De-Replication of BGCs Ascertains Distinct BGC Count of Species and Genera
In addition to calculating the percentage of each genome predicted to function in specialized metabolite biosynthesis, we calculated the average BGC count per genome within each species group (Figure 6A) and estimated the absolute number of distinct BGCs per species through the de-replication of BGCs shared between genomes (Figure 6B). On average, Burkholderia species carried more BGCs than any other genera analyzed with approximately 16 BGC per genome, however, the genus also possessed the greatest range of predicted BGCs at 7–25 BGCs per genome per species (Figure 6A). The genera Caballeronia and Pararobbsia contained the fewest BGCs per species with an average of nine per genome. At the species level, B. pseudomallei and B. plantarii averaged close to 25 BGCs per genome, while the single-genome Caballeronia species, novel_109, carried only three BGCs, the lowest average BGC count per genome in the collection. Alongside average BGC counts, the number of distinct BGCs per species was estimated to understand the biosynthetic potential of species to produce specialized metabolites across multiple closely related genera (Figure 6B). Similar to the average BGC content per genome, Burkholderia species possessed the highest distinct BGC count on average with approximately 22 BGCs, while Burkholderia ubonensis harbors up to 59 distinct BGCs. The remaining genera possessed lower distinct BGC counts compared to Burkholderia with less than 15 distinct BGCs on average per species, indicative of lower specialized metabolite biosynthetic potential (Figure 6B). However, Burkholderia species benefit from high genome representation relative to other genera which bias this result in favor of Burkholderia. Of the 224 species groups analyzed for specialized metabolite content, 149 species groups have two or fewer genome representatives. Species groups with limited representation dominated in almost all genera, ranging between 72 and 100% of species per genus, except for Burkholderia where limited representative species groups accounted for only 35% of species.
Figure 6. (A) Average BGC count per species (n value) and (B) Number of distinct BGCs harbored by each species (n value). Boxplots represent lower quartile, median, and upper quartile. Whiskers represent 1.5x the interquartile range.

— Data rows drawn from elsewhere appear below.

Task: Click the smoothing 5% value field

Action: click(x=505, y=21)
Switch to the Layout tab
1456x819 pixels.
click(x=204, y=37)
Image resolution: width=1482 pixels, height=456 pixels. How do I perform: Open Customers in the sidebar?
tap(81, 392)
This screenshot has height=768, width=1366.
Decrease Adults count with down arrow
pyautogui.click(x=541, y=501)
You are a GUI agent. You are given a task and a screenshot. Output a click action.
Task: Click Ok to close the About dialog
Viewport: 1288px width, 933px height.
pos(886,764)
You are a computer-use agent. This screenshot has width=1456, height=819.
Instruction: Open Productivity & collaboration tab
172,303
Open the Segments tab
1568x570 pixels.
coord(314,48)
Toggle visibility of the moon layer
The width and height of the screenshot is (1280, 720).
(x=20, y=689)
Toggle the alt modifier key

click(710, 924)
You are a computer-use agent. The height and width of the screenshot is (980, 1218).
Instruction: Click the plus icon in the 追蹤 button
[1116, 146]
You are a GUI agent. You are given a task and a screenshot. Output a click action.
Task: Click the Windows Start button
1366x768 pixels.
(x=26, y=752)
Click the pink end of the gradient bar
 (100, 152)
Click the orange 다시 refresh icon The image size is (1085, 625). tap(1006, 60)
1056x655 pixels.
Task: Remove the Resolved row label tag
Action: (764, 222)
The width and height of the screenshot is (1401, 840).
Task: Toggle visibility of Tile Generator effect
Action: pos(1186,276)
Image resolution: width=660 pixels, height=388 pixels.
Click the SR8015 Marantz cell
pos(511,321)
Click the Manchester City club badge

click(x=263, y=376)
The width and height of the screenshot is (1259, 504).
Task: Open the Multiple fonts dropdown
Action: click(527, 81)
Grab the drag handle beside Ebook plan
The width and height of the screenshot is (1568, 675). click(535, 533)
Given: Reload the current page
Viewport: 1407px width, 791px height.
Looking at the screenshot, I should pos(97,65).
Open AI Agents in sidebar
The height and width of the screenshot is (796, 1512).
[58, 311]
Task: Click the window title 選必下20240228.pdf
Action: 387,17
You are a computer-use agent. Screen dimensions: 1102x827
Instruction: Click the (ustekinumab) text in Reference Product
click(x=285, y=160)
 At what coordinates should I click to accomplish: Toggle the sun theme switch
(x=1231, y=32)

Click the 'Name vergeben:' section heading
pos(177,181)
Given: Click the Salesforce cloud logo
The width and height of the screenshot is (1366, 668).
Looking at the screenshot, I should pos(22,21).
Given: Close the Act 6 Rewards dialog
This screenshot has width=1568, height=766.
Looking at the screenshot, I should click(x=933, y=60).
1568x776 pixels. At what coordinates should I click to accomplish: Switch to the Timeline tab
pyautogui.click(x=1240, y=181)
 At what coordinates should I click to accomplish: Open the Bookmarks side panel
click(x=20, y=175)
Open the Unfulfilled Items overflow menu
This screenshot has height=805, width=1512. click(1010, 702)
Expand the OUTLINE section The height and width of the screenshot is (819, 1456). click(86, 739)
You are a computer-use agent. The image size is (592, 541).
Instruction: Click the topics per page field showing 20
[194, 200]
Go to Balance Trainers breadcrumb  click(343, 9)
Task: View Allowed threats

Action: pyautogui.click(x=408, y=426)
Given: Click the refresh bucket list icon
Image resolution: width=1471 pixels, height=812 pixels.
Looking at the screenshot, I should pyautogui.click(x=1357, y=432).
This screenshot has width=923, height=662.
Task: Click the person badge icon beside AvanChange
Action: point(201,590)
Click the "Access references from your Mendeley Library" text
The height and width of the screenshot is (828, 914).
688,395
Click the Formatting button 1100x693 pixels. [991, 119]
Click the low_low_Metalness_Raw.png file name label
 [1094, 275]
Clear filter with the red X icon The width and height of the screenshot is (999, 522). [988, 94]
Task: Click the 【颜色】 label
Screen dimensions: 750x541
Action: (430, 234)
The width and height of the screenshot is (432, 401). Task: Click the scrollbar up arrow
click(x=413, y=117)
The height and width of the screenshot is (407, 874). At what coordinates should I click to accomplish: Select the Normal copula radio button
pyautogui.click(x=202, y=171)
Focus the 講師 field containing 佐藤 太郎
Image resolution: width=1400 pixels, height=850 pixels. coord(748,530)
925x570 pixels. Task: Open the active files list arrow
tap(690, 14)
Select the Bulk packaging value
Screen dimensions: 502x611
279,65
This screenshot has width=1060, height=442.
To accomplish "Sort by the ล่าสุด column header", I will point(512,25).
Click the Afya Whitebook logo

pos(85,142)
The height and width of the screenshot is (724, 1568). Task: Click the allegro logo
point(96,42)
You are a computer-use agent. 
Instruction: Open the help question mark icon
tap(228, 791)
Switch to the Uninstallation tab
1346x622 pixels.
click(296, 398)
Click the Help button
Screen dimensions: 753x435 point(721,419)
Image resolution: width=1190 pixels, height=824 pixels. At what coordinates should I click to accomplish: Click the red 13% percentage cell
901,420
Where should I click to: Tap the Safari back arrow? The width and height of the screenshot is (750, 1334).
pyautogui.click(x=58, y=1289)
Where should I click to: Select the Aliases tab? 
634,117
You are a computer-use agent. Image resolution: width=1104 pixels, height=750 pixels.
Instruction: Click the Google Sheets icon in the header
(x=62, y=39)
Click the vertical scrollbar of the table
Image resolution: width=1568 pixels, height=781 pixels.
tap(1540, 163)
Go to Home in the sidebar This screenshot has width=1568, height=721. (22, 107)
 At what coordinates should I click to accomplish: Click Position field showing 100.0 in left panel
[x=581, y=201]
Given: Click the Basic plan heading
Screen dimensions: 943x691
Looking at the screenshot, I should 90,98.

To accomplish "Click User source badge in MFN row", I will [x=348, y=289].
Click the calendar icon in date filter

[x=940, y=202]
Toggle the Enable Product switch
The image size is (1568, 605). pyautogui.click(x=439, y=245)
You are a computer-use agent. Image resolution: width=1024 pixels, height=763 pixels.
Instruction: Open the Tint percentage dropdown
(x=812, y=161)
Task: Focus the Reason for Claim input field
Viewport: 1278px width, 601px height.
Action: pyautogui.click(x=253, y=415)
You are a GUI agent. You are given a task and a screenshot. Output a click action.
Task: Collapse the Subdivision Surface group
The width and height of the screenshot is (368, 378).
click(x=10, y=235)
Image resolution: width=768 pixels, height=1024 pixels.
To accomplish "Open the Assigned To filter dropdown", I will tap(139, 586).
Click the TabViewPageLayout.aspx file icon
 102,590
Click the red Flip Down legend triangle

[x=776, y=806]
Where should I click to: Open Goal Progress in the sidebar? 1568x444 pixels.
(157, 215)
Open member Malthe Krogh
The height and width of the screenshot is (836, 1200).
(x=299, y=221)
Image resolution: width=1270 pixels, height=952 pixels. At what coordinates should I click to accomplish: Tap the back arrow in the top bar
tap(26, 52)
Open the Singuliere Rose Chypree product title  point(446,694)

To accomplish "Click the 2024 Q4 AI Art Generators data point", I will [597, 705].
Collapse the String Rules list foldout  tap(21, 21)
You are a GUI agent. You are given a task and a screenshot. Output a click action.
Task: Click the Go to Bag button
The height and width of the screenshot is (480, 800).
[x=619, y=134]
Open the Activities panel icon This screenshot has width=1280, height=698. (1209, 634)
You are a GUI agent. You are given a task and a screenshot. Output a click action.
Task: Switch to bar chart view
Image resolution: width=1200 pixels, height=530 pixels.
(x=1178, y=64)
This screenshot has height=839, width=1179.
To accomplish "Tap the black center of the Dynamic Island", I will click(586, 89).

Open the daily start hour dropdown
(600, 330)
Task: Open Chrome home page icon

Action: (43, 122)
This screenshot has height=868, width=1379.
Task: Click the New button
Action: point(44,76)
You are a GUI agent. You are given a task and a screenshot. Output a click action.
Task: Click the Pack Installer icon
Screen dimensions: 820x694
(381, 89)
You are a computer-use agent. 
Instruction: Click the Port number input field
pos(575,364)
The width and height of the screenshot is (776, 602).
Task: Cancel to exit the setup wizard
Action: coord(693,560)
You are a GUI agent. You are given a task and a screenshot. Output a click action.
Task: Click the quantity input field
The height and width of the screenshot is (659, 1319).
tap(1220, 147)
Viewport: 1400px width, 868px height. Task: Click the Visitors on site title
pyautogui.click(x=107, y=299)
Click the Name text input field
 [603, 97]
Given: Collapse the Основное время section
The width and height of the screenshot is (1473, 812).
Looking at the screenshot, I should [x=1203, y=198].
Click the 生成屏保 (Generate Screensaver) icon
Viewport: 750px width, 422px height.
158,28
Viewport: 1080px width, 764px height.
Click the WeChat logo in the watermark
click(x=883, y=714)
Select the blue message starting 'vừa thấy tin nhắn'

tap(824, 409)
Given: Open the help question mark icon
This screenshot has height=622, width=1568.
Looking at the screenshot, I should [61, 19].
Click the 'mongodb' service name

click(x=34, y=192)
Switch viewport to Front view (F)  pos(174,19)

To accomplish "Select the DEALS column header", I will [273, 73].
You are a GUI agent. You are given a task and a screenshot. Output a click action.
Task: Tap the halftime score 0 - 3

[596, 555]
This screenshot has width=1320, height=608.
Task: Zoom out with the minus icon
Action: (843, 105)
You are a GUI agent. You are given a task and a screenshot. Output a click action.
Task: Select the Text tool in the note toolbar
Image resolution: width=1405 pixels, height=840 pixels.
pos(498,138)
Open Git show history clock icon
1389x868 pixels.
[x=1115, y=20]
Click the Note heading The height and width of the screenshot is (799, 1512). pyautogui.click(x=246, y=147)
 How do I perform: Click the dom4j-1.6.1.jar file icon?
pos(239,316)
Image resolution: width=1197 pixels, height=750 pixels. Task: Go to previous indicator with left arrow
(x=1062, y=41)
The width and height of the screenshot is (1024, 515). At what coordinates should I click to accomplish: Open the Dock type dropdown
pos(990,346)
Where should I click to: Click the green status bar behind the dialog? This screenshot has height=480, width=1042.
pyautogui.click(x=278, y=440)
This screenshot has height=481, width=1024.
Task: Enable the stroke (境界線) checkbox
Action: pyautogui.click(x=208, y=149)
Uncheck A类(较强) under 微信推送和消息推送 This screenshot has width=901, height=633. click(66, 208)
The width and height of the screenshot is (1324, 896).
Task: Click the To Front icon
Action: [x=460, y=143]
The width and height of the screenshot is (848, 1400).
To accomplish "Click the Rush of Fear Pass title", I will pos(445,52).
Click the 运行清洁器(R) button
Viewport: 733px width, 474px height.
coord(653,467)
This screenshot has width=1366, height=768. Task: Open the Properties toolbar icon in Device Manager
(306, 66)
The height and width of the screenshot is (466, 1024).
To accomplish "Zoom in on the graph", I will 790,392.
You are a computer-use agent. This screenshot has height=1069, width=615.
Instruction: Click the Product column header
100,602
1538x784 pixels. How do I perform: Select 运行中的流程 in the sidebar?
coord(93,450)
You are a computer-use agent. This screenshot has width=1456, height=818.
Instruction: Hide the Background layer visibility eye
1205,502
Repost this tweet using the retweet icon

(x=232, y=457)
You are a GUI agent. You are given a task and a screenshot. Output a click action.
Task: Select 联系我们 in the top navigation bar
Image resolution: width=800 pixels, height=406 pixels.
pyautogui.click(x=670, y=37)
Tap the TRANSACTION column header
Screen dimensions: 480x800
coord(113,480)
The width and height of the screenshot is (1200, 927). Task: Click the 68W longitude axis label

To understand the degree to which BGCs were shared with other species within a genus, the distinct BGCs of species within the most populous genera were pooled by genus, de-replicated, and screened with distinct BGCs per species for evidence of shared BGCs/species specific BGCs. Burkholderia species exhibited the highest degree of shared BGCs, with species sharing an average of 76% of BGCs with one or more species. Caballeronia and Paraburkholderia species shared fewer BGCs with other species within their genera with averages of 55 and 53%, respectively, while Trinickia species shared only 5% of their BGCs with other Trinickia species. Considerable variation was observed at the species level for Burkholderia (11–100%), Paraburkholderia (0–100%), and Caballeronia (13–100%), compared to Trinickia (0–11%). Alongside genuine biological variation in the proportion of shared BGCs, fragmented BGCs artificially inflating distinct BGC counts may also bias these calculations. Indeed, examining the distinct BGCs of B. gladioli, which shared only 11% (4 out of 36) of distinct BGCs with other Burkholderia species, revealed the presence of multiple BGCs that represent partial sequences of larger BGCs. In contrast, novel_027 and B. plantarii, with 13% (1 out of 8) and 31% (8 out of 26) of distinct BGCs shared with other Burkholderia species, respectively, had little evidence of fragmented BGCs. Closely related species likely shared BGCs with each other, and thus elevate the degree to which BGCs appear to be shared within a genus, such as B. cenocepacia, and the five uncharacterized, but closely related species groups, that each shared between 73% and 93% of distinct BGCs with other Burkholderia species.
Variation in Prevalence of Specialized Metabolite Classes
Performing antiSMASH on a curated collection of over 4000 genomes also afforded an insight into the distribution and prevalence of different predicted classes of specialized metabolite across Burkholderia sensu lato. Widespread specialized metabolite BGC classes included those responsible for terpene, phosphonate, and non-ribosomal peptide biosynthesis (Table 1). Terpene BGCs occurred in all 224 species groups investigated for specialized metabolite capacity; while NRPS and phosphonate BGCs were present in a minimum of 88 and 64% of species per genus, respectively (Table 1). Aryl polyene BGCs were also common, occurring in 6 of the 7 genera with a minimum prevalence of 77% of species; all three Mycetohabitans species lacked evidence of aryl polyene BGCs (Table 1).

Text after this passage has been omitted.